Ex-adviser criticizes Obama on Afghan war
WASHINGTON — A newbook by a former senior State Department policy expert paints a sharply critical picture of the Obama administration’s handling of foreign policy, detailing destructive turf battles and policy debates that challenge the White House’s claim that its management of the Afghan war is a vital accomplishment.
Written by Vali Nasr, an academic who was recruited by the envoy Richard C. Holbrooke to work in the State Department, the book, “The Dispensable Nation,” is to be published next month.
Part diplomatic memoir, part policy analysis, the book is a survey of foreign affairs during the Obama administration. Nasr portrays the White House’s handling of foreign policy as overly cautious, sometimes disengaged and at times even politicized—an approach he asserts has led to a general waning of US influence abroad.
His chapters on Afghanistan and Pakistan are likely to receive special attention, as they cover the two years when Nasr had a ringside view of the administration’s policymaking as a senior adviser for Holbrooke, the Obama administration’s first special envoy for Afghanistan and Pakistan.
Power struggles exist in all ad- ministrations.

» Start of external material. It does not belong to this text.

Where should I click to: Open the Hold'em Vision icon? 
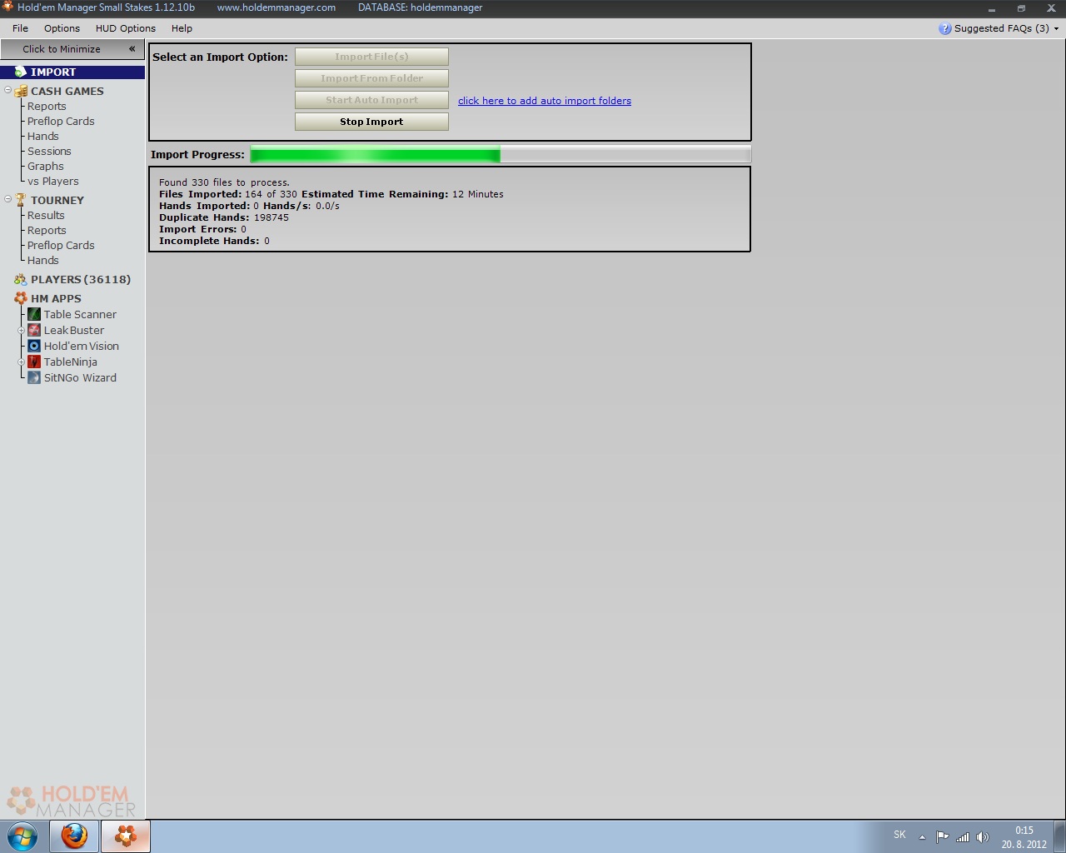[x=34, y=346]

But Nasr writes that the ones between what he describes as politically minded aides at the White House and the State Department were particularly pernicious, especially since they centered on decisions about an Afghan conflict that Obama once called a “war of necessity.”
Some of the disputes took the form of bureaucratic maneuvers. Turf-conscious White House aides, Nasr writes, excluded Holbrooke from video conferences that President Barack Obama had with President Hamid Karzai of Afghanistan and he was left behind on a presidential trip to Kabul, undermining his credibility with the Afghans.
After Holbrooke’s death in 2010, he writes, White House officials made it clear that John Podesta, President Clinton’s chief of staff, was not an acceptable choice for envoy. Hillary Rodham Clinton, then secretary of state, had been eyeing him to fill Holbrooke’s post. Podesta was considered to be too high-profile and potentially difficult for the White House to manage, Nasr states.
The subtext for the squabbling was a deeper battle for influence over policy on Afghanistan and Pakistan.